Uno de los momentos más emotivos de la jornada lo protagonizó Nelly, de 87 años, envuelta en una bandera argentina y con una imagen de Eva Perón sobre los hombros. “Cristina es la última que nos queda, la líder que representa a millones. La tenemos que cuidar entre todos”, afirmó con voz firme, mientras en la plaza se coreaba el himno nacional.
El operativo de seguridad implementado por el Ministerio de Seguridad fue nuevamente objeto de críticas. Las fuerzas federales cercaron la zona del Congreso con vallas que superaron en dimensiones a las de semanas anteriores. Sin embargo, la movilización logró avanzar y llegar hasta la Casa Rosada, donde se sumaron los reclamos del personal de salud. El Hospital Garrahan realizó un paro de 48 horas por mejoras salariales, y el Posadas denunció el despido injustificado de 110 trabajadores.
“Es una vergüenza que se metan con nuestros niños”, sostuvo Susana, enfermera de 49 años de una clínica privada que se acercó a apoyar la protesta. “El Garrahan es un hospital de referencia, no se puede dejar a la deriva a quienes lo sostienen”, reclamó.

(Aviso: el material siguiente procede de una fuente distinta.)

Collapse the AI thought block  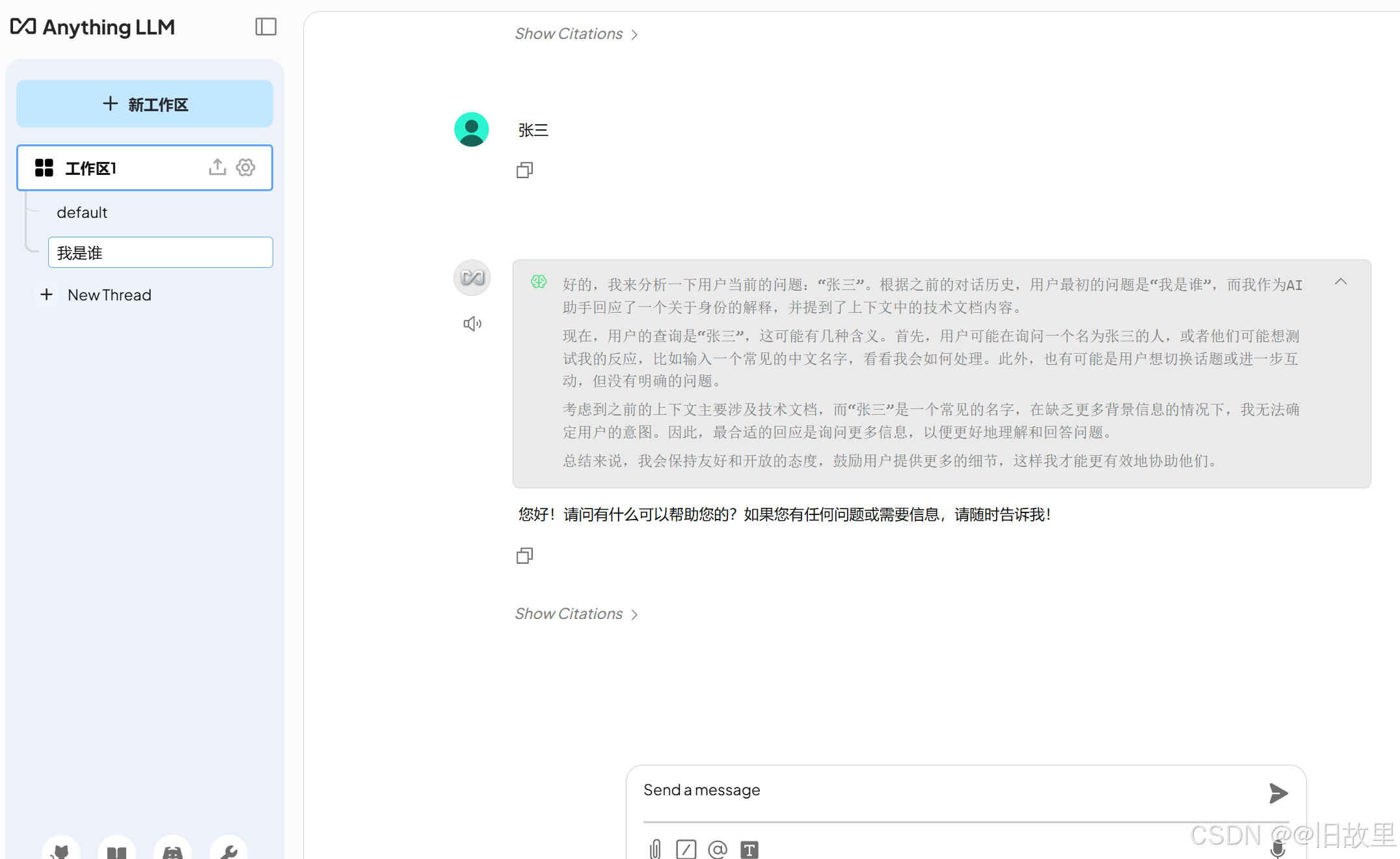point(1340,282)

La protesta también encendió alertas sobre la situación judicial de la exmandataria. Para muchos de los presentes, el reciente fallo de la Corte Suprema que la inhabilita tiene un claro sesgo político. “Es un atropello judicial, una maniobra para eliminarla de la contienda electoral”, denunció uno de los manifestantes, que llevaba carteles hechos a mano en los que acusaba a los jueces de actuar bajo presión de los grupos de poder concentrado.
Con consignas en defensa de la democracia, contra los despidos y el ajuste, y con la figura de Cristina Kirchner como estandarte, la movilización de este miércoles volvió a demostrar que las calles siguen siendo un espacio central para canalizar el descontento popular. Lejos de apagarse, la protesta de los jubilados se ha convertido en un símbolo de resistencia que cada semana suma nuevas voces.